Beneath this instruction is a block of data; output from it exactly the lines that run from the one containing "DIA DOS PAIS (50, 1024)" through the one containing "Lista (279, 304)", inclusive.
--- Material to process Enclosed Below ---
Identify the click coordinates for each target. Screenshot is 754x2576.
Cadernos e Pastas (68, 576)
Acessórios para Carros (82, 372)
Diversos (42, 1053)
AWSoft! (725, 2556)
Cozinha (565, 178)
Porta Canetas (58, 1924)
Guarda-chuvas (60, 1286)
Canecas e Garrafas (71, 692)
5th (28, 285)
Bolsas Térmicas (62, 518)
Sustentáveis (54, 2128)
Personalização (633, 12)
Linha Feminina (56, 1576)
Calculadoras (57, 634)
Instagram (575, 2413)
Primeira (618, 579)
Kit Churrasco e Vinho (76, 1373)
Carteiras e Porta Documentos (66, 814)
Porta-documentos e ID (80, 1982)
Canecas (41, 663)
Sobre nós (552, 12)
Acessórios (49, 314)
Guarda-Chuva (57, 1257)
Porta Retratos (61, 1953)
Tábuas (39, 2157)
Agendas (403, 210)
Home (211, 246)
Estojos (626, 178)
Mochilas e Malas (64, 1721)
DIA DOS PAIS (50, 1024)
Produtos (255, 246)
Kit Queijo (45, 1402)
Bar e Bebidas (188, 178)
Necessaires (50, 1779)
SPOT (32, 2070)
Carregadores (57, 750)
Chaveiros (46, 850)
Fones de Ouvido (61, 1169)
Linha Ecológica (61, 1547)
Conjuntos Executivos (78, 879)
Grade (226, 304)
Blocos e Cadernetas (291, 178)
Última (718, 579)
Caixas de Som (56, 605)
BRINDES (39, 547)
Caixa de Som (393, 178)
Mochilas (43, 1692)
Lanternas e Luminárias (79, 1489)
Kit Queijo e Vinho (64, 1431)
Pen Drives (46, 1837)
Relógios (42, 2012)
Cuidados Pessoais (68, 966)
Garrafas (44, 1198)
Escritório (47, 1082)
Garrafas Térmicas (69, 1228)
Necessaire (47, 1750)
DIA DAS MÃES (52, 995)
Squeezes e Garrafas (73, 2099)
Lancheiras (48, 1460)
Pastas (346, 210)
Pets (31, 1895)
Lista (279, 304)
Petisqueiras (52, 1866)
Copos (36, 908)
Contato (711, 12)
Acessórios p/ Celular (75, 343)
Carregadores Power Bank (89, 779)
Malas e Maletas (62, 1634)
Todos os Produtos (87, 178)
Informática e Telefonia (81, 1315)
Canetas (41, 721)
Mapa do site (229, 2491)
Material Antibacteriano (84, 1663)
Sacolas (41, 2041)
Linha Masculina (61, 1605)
--- End of Enclosed Material to process ---
**Answer section**
DIA DOS PAIS (50, 1024)
Produtos (255, 246)
Kit Queijo (45, 1402)
Bar e Bebidas (188, 178)
Necessaires (50, 1779)
SPOT (32, 2070)
Carregadores (57, 750)
Chaveiros (46, 850)
Fones de Ouvido (61, 1169)
Linha Ecológica (61, 1547)
Conjuntos Executivos (78, 879)
Grade (226, 304)
Blocos e Cadernetas (291, 178)
Última (718, 579)
Caixas de Som (56, 605)
BRINDES (39, 547)
Caixa de Som (393, 178)
Mochilas (43, 1692)
Lanternas e Luminárias (79, 1489)
Kit Queijo e Vinho (64, 1431)
Pen Drives (46, 1837)
Relógios (42, 2012)
Cuidados Pessoais (68, 966)
Garrafas (44, 1198)
Escritório (47, 1082)
Garrafas Térmicas (69, 1228)
Necessaire (47, 1750)
DIA DAS MÃES (52, 995)
Squeezes e Garrafas (73, 2099)
Lancheiras (48, 1460)
Pastas (346, 210)
Pets (31, 1895)
Lista (279, 304)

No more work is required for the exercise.